OK, who wrote this code? He did not stop to think for even a
second. And surely it was never tested, since it is 100%
repeatable. Smack yourself on the head!

Simple: layout is in use, a recall comes in. _DELAY is returned
meanwhile, a flag is set and no new IOs are allowed. The last
IO dereference the layout, there are no more layouts. The server
persists, sends a second recall, boom below code crash.

* While at it fix an if();else {} style violation
* The added BUG_ON is important because the address taken from
  a member of a null pointer is not null, and the crash is not
  at all clean.

It no longer crashes my trunc_test, Now I need to verify the recall
is actually honoured.

Signed-off-by: Boaz Harrosh <Boaz Harrosh bharrosh@panasas.com>
---
 fs/nfs/callback_proc.c |    9 +++++++--
 1 files changed, 7 insertions(+), 2 deletions(-)

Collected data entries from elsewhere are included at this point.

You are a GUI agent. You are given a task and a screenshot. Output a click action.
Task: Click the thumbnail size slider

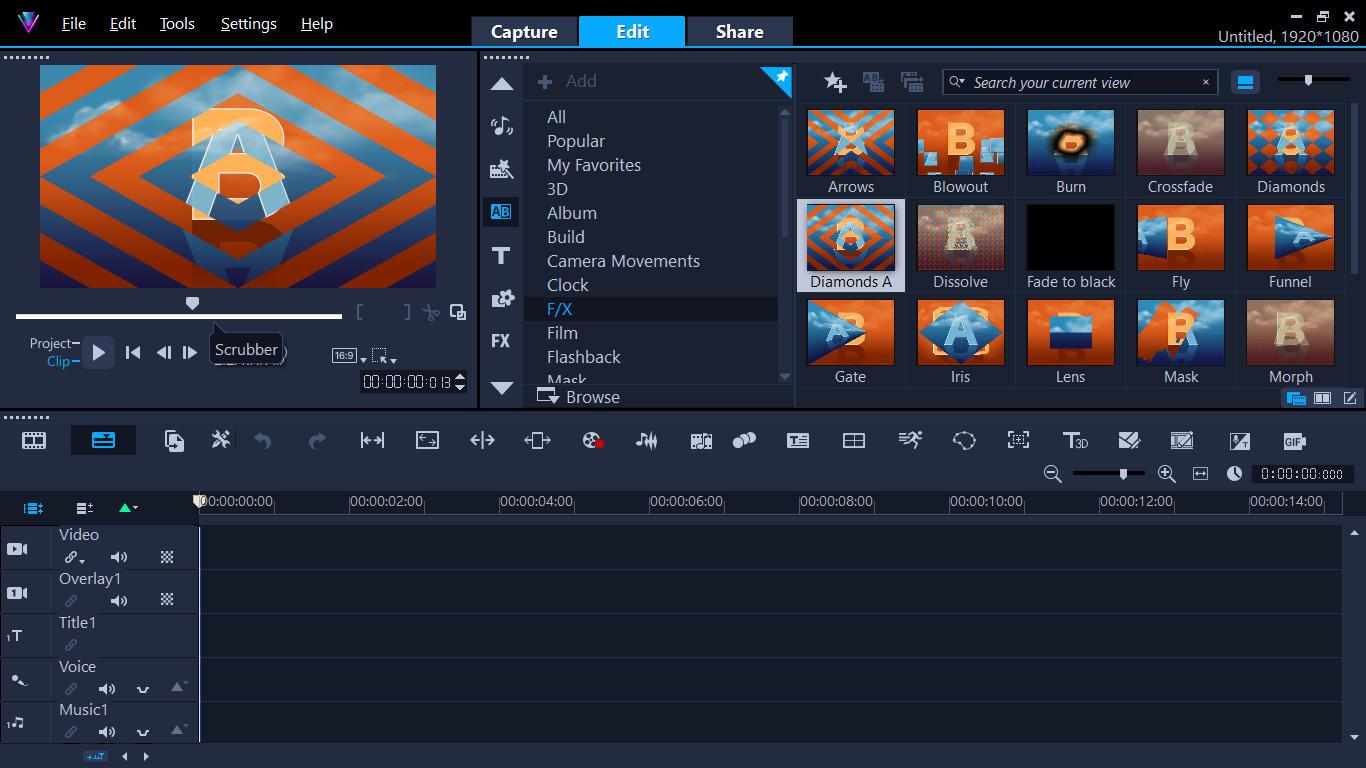click(x=1308, y=81)
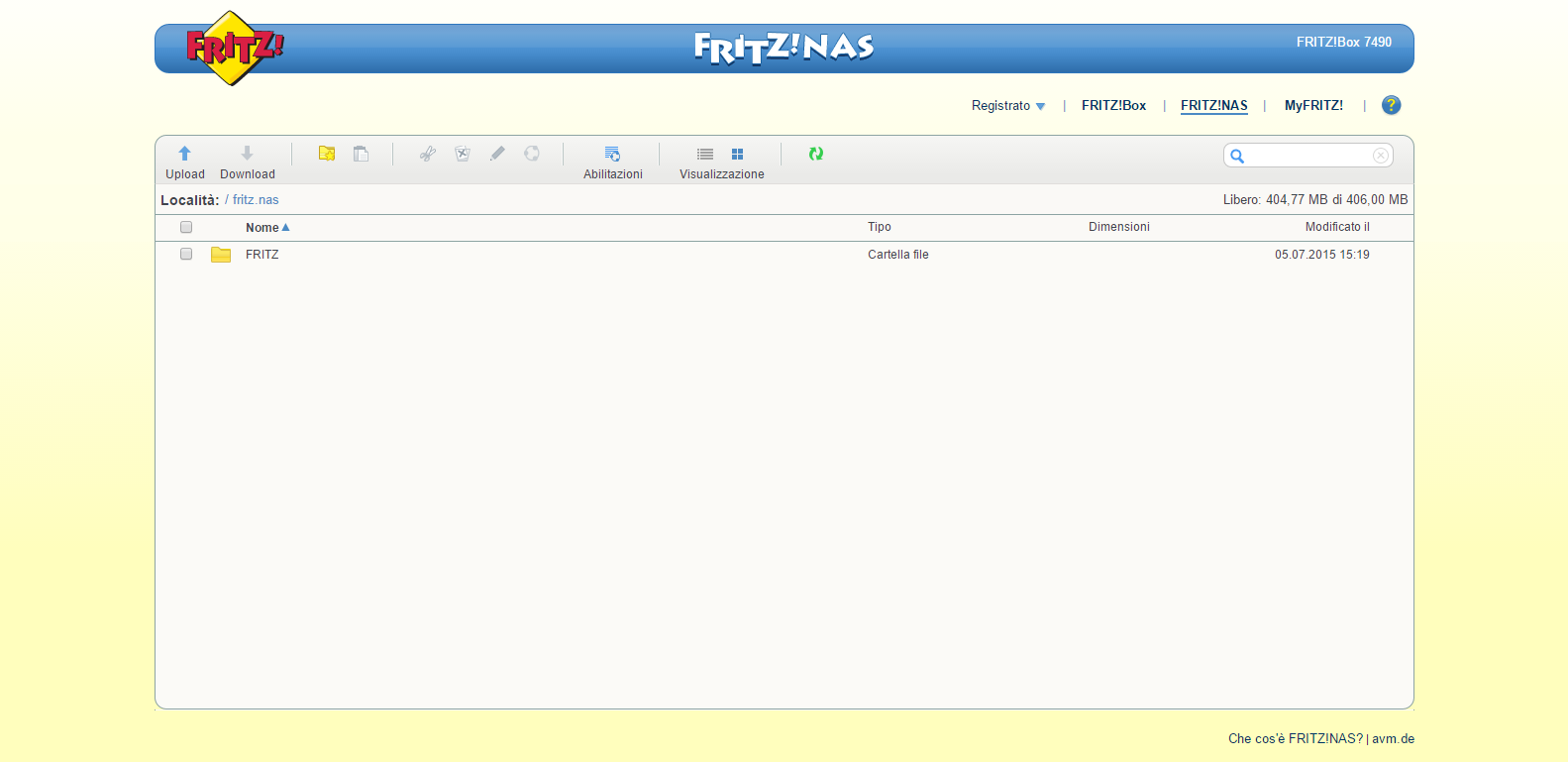Open the fritz.nas breadcrumb link

point(256,200)
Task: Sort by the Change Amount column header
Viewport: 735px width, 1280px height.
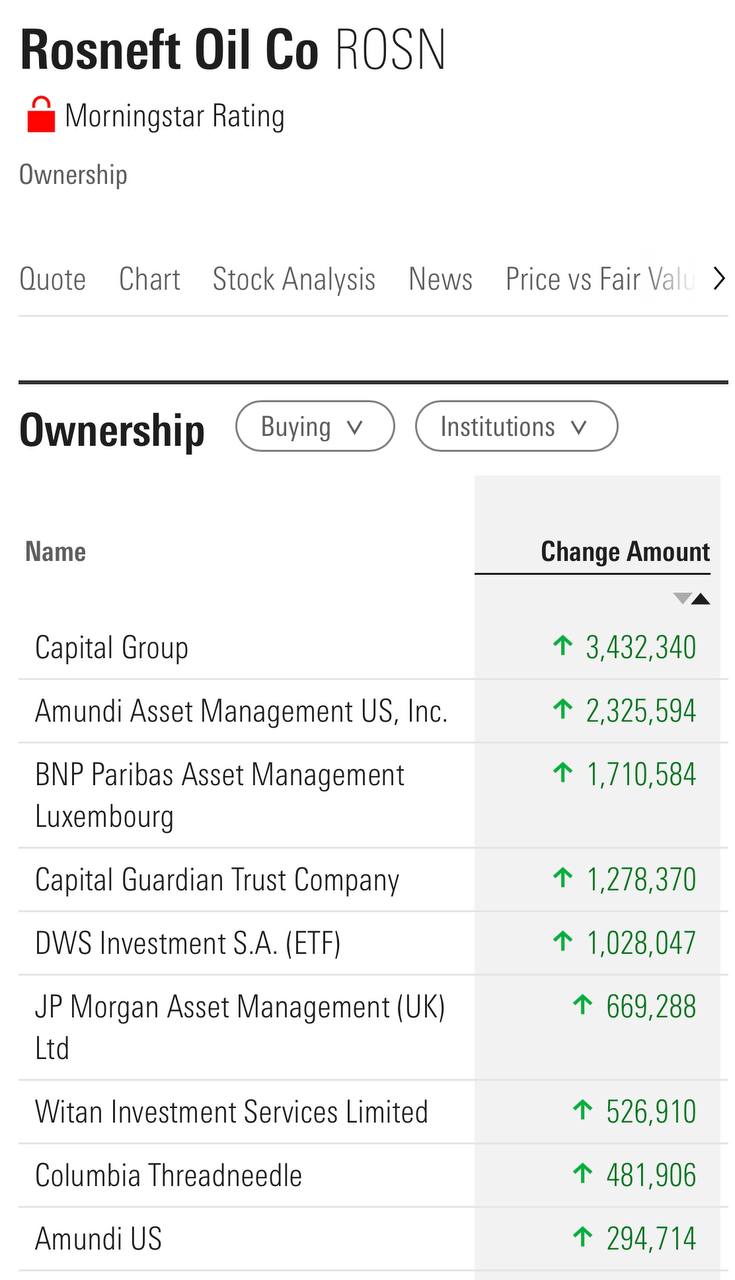Action: pos(624,551)

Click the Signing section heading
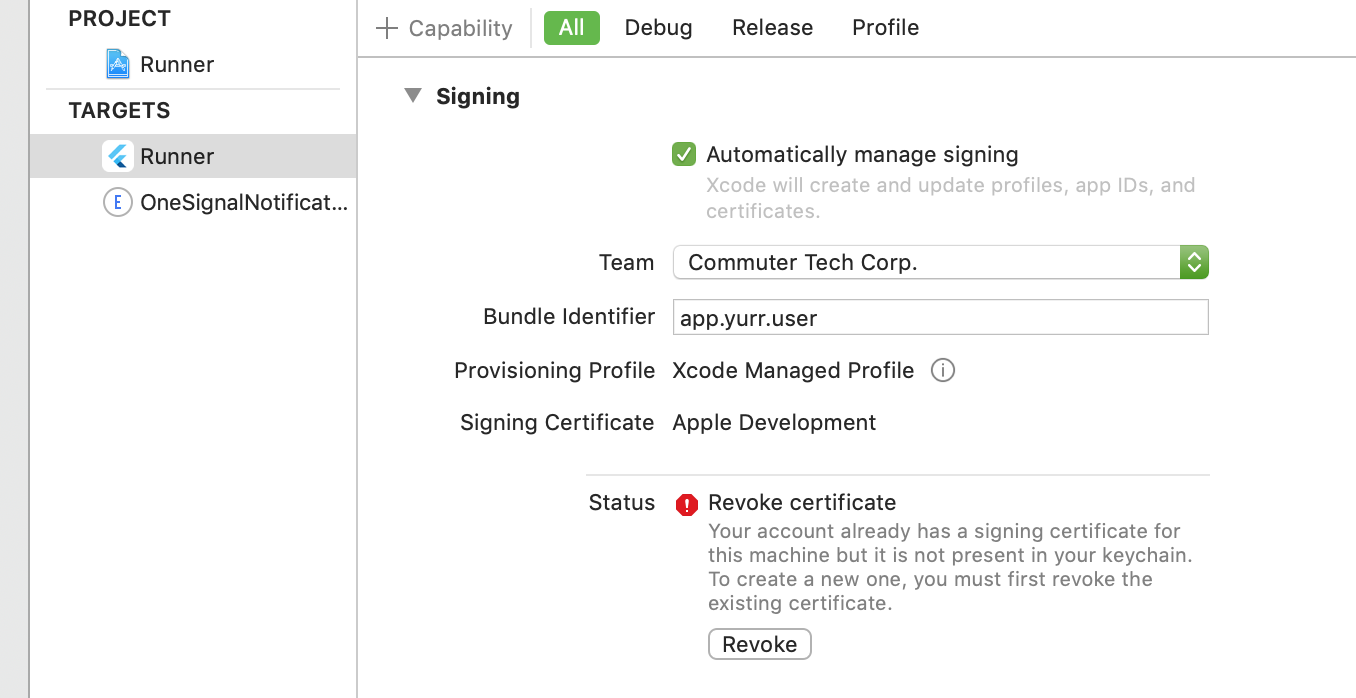coord(478,96)
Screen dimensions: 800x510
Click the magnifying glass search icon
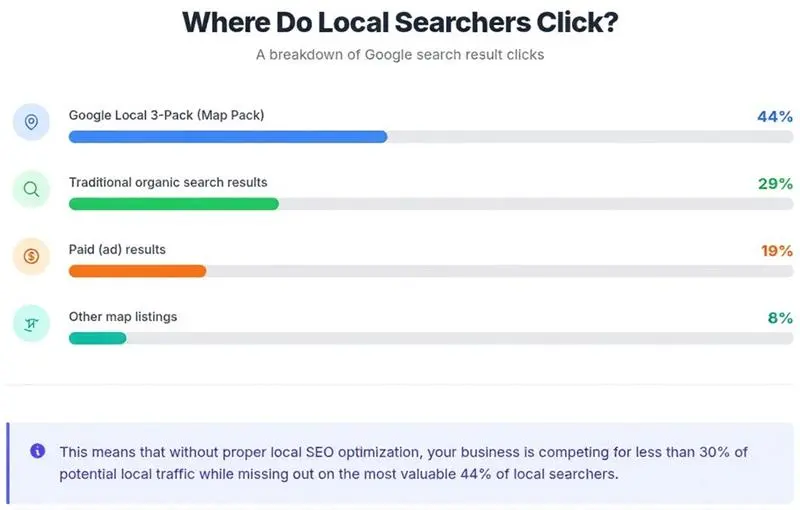point(31,189)
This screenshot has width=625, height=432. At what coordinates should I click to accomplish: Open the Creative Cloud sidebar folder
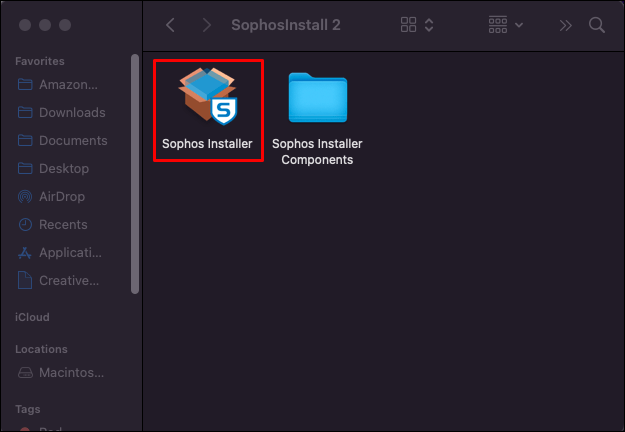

diff --git a/fs/nfs/callback_proc.c b/fs/nfs/callback_proc.c
index 12ab7b3..34aee16 100644
--- a/fs/nfs/callback_proc.c
+++ b/fs/nfs/callback_proc.c
@@ -252,9 +252,9 @@ static int initiate_layout_draining(struct pnfs_cb_lrecall_info *cb_info)
 			if (nfs_compare_fh(&args->cbl_fh,
 					   &NFS_I(lo->plh_inode)->fh))
 				continue;
-			if (test_bit(NFS_LAYOUT_BULK_RECALL, &lo->plh_flags))
+			if (test_bit(NFS_LAYOUT_BULK_RECALL, &lo->plh_flags)) {
 				rv = NFS4ERR_DELAY;
-			else {
+			} else {
 				/* FIXME I need to better understand igrab and
 				 * does having a layout ref keep ino around?
 				 *  It should.
@@ -270,6 +270,11 @@ static int initiate_layout_draining(struct pnfs_cb_lrecall_info *cb_info)
 		}
 		spin_unlock(&clp->cl_lock);
 
+		if (rv == NFS4ERR_NOMATCHING_LAYOUT)
+			/* Nothing found */
+			return rv;
+
+		BUG_ON(!lo->plh_inode);
 		spin_lock(&lo->plh_inode->i_lock);
 		if (rv == NFS4_OK) {
 			lo->plh_block_lgets++;
-- 
1.7.3.4